Decisions made about the urgency and nature of the UK response to Covid-19, or shortages of PPE, are not minor problems that can or should be overlooked, any more than the murder of children who should have been protected, or life-changing medical misadventures. We must be careful, however, about how we formulate our complaints, and how we help to put things right – or the water sure gets muddy. 

If we force our government and managers to be preoccupied and defensive, let alone shamed, afraid and humiliated, there’s a lot of collateral damage, despite any amount of righteousness to our cause.  The first problem is that things get missed – until, of course, it’s noticed that they’re missed, and then there’s more blame…  Why weren’t we ALL discussing the situation in Care Homes much earlier … now if we try and put this right by blaming those ‘in power’ for the failure, they’ll get preoccupied with that, and miss the next thing… such as what we might do to help our children…  The second problem is that recipients of blame become even less competent as they become preoccupied with defending themselves from possible humiliation and attack.
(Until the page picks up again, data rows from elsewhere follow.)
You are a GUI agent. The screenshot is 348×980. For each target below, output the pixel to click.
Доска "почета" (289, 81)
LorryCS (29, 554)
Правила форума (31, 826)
Blame, and the evasion of shame evoked in its targets, are the enemies of openness to reality, constructive, proactive thought, and intelligent action.
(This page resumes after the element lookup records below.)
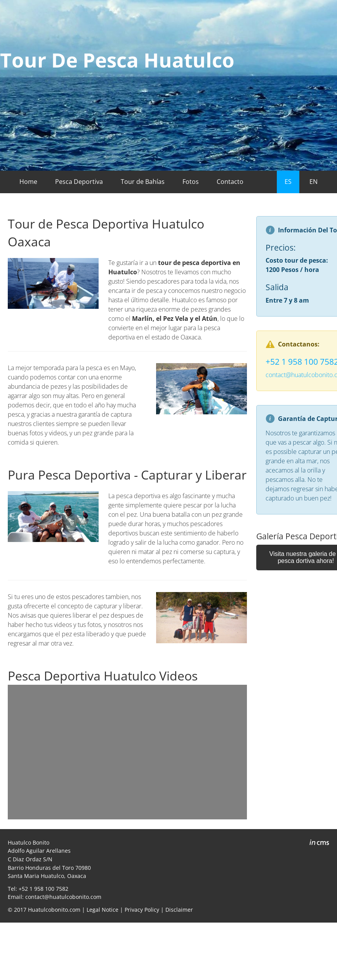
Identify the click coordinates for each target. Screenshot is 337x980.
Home (28, 182)
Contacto (230, 182)
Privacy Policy (142, 909)
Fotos (191, 182)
There may be two dynamics that need to be thought about separately.  One concerns the Press, who pursue whatever is the current story, often in an unimaginative, combative, and self-righteous manner. Inevitable disagreements between experts, or evidence of shortcomings and problems, are frequently harnessed to feed outrage. The other concerns us all. The difficulty is that at times of high anxiety and trauma, groups can revert to deeply programmed, readily available ways of functioning.  This can be ‘heart-warming’ – applauding our NHS heroes, and sticking up our pictures of rainbows: but it can rapidly turn bad. Such ways of behaving are fundamentally expressions of primitive feelings at times of high anxiety. These can be generous, but also vicious. What happens when disillusion sets in?  This is not simply an issue of how we now, and when the dust settles, hold our politicians to account: the potential for our nastily turning on each other is, arguably, more serious.
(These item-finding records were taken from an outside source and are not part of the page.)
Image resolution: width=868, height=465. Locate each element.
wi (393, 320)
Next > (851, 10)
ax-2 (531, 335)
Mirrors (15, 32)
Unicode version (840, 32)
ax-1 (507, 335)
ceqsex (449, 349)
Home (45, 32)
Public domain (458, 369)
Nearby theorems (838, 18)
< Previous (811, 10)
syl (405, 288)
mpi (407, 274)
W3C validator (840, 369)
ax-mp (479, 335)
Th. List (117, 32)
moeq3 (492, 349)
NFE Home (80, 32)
The challenge is to recognise the old familiar ways in which we think, and the ready satisfaction that comes from ‘the same old story’.  We have to attend to how we distinguish between legitimate concerns, and the playing out of psychic dramas. We need to find new ways forward, not take old ones off the shelf. We have, individually and as a society, to recognise and manage our rage and anxiety, not to silence ourselves, but to channel our experience and views constructively.  A ‘no blame culture’ has been aspired to for years in health and social care, but it’s needed everywhere.  ‘Do unto others as you would be done by’: that’s never easy, but very good advice for us all.

Chris and John

One thought on “Blame again…

  1. Can we learn from scientists? As a never-scientist I am struck by their approach which seems to be that they accept failure as a chance to learn from experience. I’d like to know whether the blame culture operates any differently in the scientific community.